Wyden Calls for Preservation, Distribution and Declassification of Torture Report
Naming the Report a Presidential Record Falls Far Short of What’s Needed; Keeps Report Off-Limits from Policymakers and the Public for More Than a Decade
Washington, D.C. – Senator Ron Wyden, D-Ore., today renewed his call for the president to preserve, distribute and declassify the Senate Select Committee on Intelligence’s Study of the CIA’s Detention and Interrogation Program. He said the president’s decision to establish the study as a presidential record falls far short of what’s necessary.

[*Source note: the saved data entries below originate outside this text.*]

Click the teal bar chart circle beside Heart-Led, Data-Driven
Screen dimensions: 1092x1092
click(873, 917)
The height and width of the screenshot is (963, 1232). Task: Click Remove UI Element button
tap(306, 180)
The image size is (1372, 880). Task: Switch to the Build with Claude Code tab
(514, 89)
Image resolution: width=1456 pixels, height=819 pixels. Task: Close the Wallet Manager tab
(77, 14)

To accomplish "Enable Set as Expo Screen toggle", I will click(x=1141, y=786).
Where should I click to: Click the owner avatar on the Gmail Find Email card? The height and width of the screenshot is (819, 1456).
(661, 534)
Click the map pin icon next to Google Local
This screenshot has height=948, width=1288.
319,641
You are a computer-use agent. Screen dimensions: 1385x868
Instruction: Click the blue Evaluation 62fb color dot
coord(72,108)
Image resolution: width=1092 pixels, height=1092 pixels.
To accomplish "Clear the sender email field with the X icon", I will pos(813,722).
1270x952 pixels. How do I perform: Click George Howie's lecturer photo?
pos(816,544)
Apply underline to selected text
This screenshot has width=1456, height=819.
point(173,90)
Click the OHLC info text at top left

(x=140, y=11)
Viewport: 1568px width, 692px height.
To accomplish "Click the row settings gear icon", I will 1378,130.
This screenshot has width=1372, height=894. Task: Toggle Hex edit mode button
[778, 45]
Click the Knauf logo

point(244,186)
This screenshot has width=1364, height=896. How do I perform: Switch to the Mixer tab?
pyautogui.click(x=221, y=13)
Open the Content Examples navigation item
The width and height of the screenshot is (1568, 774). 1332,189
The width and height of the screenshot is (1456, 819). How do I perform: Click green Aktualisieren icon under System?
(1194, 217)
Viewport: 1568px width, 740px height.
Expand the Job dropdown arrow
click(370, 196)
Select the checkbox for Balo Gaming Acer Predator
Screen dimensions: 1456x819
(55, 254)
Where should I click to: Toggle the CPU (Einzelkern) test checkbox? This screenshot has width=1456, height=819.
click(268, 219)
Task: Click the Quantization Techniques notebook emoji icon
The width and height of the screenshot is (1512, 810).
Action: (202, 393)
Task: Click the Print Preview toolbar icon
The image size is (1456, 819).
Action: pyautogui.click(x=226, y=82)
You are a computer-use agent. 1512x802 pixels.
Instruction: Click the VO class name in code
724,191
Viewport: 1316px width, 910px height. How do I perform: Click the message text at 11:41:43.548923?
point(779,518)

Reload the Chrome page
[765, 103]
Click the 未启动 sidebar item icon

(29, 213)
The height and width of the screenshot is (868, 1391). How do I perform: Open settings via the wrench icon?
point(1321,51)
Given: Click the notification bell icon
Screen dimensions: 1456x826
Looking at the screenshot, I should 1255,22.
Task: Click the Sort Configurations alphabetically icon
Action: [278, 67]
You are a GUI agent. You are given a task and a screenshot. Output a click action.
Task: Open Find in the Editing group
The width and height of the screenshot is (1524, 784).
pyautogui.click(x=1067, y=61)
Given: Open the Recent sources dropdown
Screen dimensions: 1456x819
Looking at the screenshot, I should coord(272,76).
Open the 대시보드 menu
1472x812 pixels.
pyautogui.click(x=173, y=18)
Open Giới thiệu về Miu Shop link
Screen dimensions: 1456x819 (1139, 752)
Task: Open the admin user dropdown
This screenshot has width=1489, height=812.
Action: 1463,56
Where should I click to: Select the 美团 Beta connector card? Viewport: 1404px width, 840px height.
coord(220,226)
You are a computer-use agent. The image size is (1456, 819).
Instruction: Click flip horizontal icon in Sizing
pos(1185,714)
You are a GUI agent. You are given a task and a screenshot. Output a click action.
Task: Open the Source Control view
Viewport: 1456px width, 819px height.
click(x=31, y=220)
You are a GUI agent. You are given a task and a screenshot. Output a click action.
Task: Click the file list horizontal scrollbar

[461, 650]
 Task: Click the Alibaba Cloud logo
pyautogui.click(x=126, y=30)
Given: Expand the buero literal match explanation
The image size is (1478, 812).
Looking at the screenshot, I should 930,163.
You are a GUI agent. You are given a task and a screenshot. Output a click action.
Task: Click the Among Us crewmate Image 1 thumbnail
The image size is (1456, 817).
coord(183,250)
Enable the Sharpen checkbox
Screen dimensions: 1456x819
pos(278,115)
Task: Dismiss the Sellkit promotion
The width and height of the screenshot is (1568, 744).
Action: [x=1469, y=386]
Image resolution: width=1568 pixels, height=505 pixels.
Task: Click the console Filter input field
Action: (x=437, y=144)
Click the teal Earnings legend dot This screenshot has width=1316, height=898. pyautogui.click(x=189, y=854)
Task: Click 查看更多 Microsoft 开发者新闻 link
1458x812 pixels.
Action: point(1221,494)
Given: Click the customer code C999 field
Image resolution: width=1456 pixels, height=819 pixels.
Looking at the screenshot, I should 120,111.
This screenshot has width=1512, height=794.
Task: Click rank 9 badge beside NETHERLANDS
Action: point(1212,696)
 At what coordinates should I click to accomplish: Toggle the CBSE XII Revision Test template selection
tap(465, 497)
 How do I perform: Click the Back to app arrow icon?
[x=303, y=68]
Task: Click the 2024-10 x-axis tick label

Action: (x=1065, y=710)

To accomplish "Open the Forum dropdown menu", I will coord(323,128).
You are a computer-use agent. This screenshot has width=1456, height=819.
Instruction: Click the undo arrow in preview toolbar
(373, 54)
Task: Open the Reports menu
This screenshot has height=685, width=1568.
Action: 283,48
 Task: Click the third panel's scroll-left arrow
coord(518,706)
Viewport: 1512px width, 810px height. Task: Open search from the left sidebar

“We’re going to start on the very first day of the new session building a bipartisan coalition to get the study declassified. The American people deserve the opportunity to read this history rather than see it locked away in a safe for twelve years. When the president-elect has promised to bring back torture, it is also more critical than ever that the study be made available to cleared personnel throughout the federal government who are responsible for authorizing and implementing our country’s detention and interrogation policies,” Wyden said.
Wyden called on the president to establish the study as a federal record under the Federal Records Act and an agency record under the Freedom of Information Act, and to distribute the study among cleared personnel in the federal government. He also called on the president to direct that the study be declassified, with minimal redactions necessary to protect national security, so that it can be released to the public.
“President Obama has made his opposition to torture a central part of his legacy, from the Executive Order he signed shortly after he took office, to the speech he gave last Tuesday in which he spoke passionately about how our strength as a nation lies in upholding our values and adhering to the rule of law. But this legacy – and our legacy as a nation - rests in the balance,” Wyden said.
Senator Wyden also criticized the administration’s efforts to prevent the study from being subject to the Freedom of Information Act.
“This history belongs to the American people,” said Wyden. “It’s also urgent. As we’ve already seen, burying the Study achieves nothing but to create an information vacuum that gets filled with uninformed and highly dangerous propaganda.”